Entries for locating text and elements
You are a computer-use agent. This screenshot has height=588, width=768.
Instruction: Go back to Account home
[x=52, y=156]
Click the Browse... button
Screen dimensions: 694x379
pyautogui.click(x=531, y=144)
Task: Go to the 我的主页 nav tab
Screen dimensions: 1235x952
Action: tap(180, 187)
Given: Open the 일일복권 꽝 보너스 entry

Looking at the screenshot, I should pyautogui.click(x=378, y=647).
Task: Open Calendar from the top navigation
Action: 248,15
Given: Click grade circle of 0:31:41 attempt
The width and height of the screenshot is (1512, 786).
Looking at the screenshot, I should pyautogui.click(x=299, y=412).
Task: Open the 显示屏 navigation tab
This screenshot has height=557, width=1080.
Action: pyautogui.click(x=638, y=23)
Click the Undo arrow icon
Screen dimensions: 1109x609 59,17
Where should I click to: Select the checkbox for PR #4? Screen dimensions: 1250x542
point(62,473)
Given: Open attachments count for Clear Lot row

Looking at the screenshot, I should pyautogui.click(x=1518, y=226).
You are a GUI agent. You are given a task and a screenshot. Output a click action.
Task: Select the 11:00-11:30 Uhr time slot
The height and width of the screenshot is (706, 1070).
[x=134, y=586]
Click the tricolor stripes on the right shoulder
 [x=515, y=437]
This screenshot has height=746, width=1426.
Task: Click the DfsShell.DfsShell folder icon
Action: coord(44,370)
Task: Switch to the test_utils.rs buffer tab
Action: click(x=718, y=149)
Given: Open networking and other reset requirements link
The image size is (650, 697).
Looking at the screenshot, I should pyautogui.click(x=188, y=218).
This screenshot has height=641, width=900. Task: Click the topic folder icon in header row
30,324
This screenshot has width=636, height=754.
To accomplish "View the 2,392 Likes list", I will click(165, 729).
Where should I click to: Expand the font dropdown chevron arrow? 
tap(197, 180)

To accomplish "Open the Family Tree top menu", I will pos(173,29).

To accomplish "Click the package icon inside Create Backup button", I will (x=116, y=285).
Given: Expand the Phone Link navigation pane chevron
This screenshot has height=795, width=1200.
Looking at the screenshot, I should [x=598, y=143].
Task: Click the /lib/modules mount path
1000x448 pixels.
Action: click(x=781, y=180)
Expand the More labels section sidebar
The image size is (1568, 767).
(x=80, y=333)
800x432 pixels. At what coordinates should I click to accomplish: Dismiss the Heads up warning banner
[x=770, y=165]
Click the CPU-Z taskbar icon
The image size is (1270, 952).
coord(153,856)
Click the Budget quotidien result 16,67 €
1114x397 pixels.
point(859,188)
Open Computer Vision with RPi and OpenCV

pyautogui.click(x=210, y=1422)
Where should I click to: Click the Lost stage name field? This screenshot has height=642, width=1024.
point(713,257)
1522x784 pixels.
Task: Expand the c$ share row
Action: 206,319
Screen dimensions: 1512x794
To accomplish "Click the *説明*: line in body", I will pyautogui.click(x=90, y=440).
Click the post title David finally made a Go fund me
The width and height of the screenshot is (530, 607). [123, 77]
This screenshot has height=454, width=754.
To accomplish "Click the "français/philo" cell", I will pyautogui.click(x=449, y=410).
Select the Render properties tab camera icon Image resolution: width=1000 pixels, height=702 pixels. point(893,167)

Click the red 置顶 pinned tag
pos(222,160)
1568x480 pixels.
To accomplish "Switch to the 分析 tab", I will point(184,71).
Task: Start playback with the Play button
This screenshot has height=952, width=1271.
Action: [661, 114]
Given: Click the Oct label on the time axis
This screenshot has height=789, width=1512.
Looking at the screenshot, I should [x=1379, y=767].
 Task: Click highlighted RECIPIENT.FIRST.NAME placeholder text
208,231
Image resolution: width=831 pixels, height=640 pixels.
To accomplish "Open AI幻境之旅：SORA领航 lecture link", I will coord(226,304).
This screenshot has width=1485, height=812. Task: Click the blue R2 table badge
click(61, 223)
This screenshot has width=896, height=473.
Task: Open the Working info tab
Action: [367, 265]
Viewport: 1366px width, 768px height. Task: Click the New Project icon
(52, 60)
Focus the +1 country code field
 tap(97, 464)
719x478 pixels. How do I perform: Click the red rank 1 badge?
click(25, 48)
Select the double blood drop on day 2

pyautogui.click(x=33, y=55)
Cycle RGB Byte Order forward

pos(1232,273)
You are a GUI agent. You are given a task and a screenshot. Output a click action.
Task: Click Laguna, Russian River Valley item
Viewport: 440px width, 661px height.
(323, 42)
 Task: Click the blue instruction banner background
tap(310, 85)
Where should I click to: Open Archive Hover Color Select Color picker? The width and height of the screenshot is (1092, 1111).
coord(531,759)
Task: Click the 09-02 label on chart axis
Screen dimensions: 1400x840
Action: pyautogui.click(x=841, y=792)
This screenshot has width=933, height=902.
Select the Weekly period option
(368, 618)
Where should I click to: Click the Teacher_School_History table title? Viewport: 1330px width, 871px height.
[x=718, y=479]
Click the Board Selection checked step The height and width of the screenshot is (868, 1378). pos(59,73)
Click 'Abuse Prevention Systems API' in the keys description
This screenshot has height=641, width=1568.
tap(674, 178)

Problem
Reproduce every line of the entries above without any change.

Result
You are a computer-use agent. This screenshot has height=588, width=768.
Instruction: Go back to Account home
[x=52, y=156]
Click the Browse... button
Screen dimensions: 694x379
pyautogui.click(x=531, y=144)
Task: Go to the 我的主页 nav tab
Screen dimensions: 1235x952
Action: tap(180, 187)
Given: Open the 일일복권 꽝 보너스 entry

Looking at the screenshot, I should pyautogui.click(x=378, y=647).
Task: Open Calendar from the top navigation
Action: 248,15
Given: Click grade circle of 0:31:41 attempt
The width and height of the screenshot is (1512, 786).
Looking at the screenshot, I should pyautogui.click(x=299, y=412).
Task: Open the 显示屏 navigation tab
This screenshot has height=557, width=1080.
Action: pyautogui.click(x=638, y=23)
Click the Undo arrow icon
Screen dimensions: 1109x609 59,17
Where should I click to: Select the checkbox for PR #4? Screen dimensions: 1250x542
point(62,473)
Given: Open attachments count for Clear Lot row

Looking at the screenshot, I should pyautogui.click(x=1518, y=226).
You are a GUI agent. You are given a task and a screenshot. Output a click action.
Task: Select the 11:00-11:30 Uhr time slot
The height and width of the screenshot is (706, 1070).
[x=134, y=586]
Click the tricolor stripes on the right shoulder
 [x=515, y=437]
This screenshot has height=746, width=1426.
Task: Click the DfsShell.DfsShell folder icon
Action: coord(44,370)
Task: Switch to the test_utils.rs buffer tab
Action: click(x=718, y=149)
Given: Open networking and other reset requirements link
The image size is (650, 697).
Looking at the screenshot, I should pyautogui.click(x=188, y=218).
This screenshot has height=641, width=900. Task: Click the topic folder icon in header row
30,324
This screenshot has width=636, height=754.
To accomplish "View the 2,392 Likes list", I will click(165, 729).
Where should I click to: Expand the font dropdown chevron arrow? 
tap(197, 180)

To accomplish "Open the Family Tree top menu", I will pos(173,29).

To accomplish "Click the package icon inside Create Backup button", I will (x=116, y=285).
Given: Expand the Phone Link navigation pane chevron
This screenshot has height=795, width=1200.
Looking at the screenshot, I should [x=598, y=143].
Task: Click the /lib/modules mount path
1000x448 pixels.
Action: click(x=781, y=180)
Expand the More labels section sidebar
The image size is (1568, 767).
(x=80, y=333)
800x432 pixels. At what coordinates should I click to accomplish: Dismiss the Heads up warning banner
[x=770, y=165]
Click the CPU-Z taskbar icon
The image size is (1270, 952).
coord(153,856)
Click the Budget quotidien result 16,67 €
1114x397 pixels.
point(859,188)
Open Computer Vision with RPi and OpenCV

pyautogui.click(x=210, y=1422)
Where should I click to: Click the Lost stage name field? This screenshot has height=642, width=1024.
point(713,257)
1522x784 pixels.
Task: Expand the c$ share row
Action: 206,319
Screen dimensions: 1512x794
To accomplish "Click the *説明*: line in body", I will pyautogui.click(x=90, y=440).
Click the post title David finally made a Go fund me
The width and height of the screenshot is (530, 607). [123, 77]
This screenshot has height=454, width=754.
To accomplish "Click the "français/philo" cell", I will pyautogui.click(x=449, y=410).
Select the Render properties tab camera icon Image resolution: width=1000 pixels, height=702 pixels. point(893,167)

Click the red 置顶 pinned tag
pos(222,160)
1568x480 pixels.
To accomplish "Switch to the 分析 tab", I will point(184,71).
Task: Start playback with the Play button
This screenshot has height=952, width=1271.
Action: [661, 114]
Given: Click the Oct label on the time axis
This screenshot has height=789, width=1512.
Looking at the screenshot, I should [x=1379, y=767].
 Task: Click highlighted RECIPIENT.FIRST.NAME placeholder text
208,231
Image resolution: width=831 pixels, height=640 pixels.
To accomplish "Open AI幻境之旅：SORA领航 lecture link", I will coord(226,304).
This screenshot has width=1485, height=812. Task: Click the blue R2 table badge
click(61, 223)
This screenshot has width=896, height=473.
Task: Open the Working info tab
Action: [367, 265]
Viewport: 1366px width, 768px height. Task: Click the New Project icon
(52, 60)
Focus the +1 country code field
 tap(97, 464)
719x478 pixels. How do I perform: Click the red rank 1 badge?
click(25, 48)
Select the double blood drop on day 2

pyautogui.click(x=33, y=55)
Cycle RGB Byte Order forward

pos(1232,273)
You are a GUI agent. You are given a task and a screenshot. Output a click action.
Task: Click Laguna, Russian River Valley item
Viewport: 440px width, 661px height.
(323, 42)
 Task: Click the blue instruction banner background
tap(310, 85)
Where should I click to: Open Archive Hover Color Select Color picker? The width and height of the screenshot is (1092, 1111).
coord(531,759)
Task: Click the 09-02 label on chart axis
Screen dimensions: 1400x840
Action: pyautogui.click(x=841, y=792)
This screenshot has width=933, height=902.
Select the Weekly period option
(368, 618)
Where should I click to: Click the Teacher_School_History table title? Viewport: 1330px width, 871px height.
[x=718, y=479]
Click the Board Selection checked step The height and width of the screenshot is (868, 1378). pos(59,73)
Click 'Abuse Prevention Systems API' in the keys description
This screenshot has height=641, width=1568.
tap(674, 178)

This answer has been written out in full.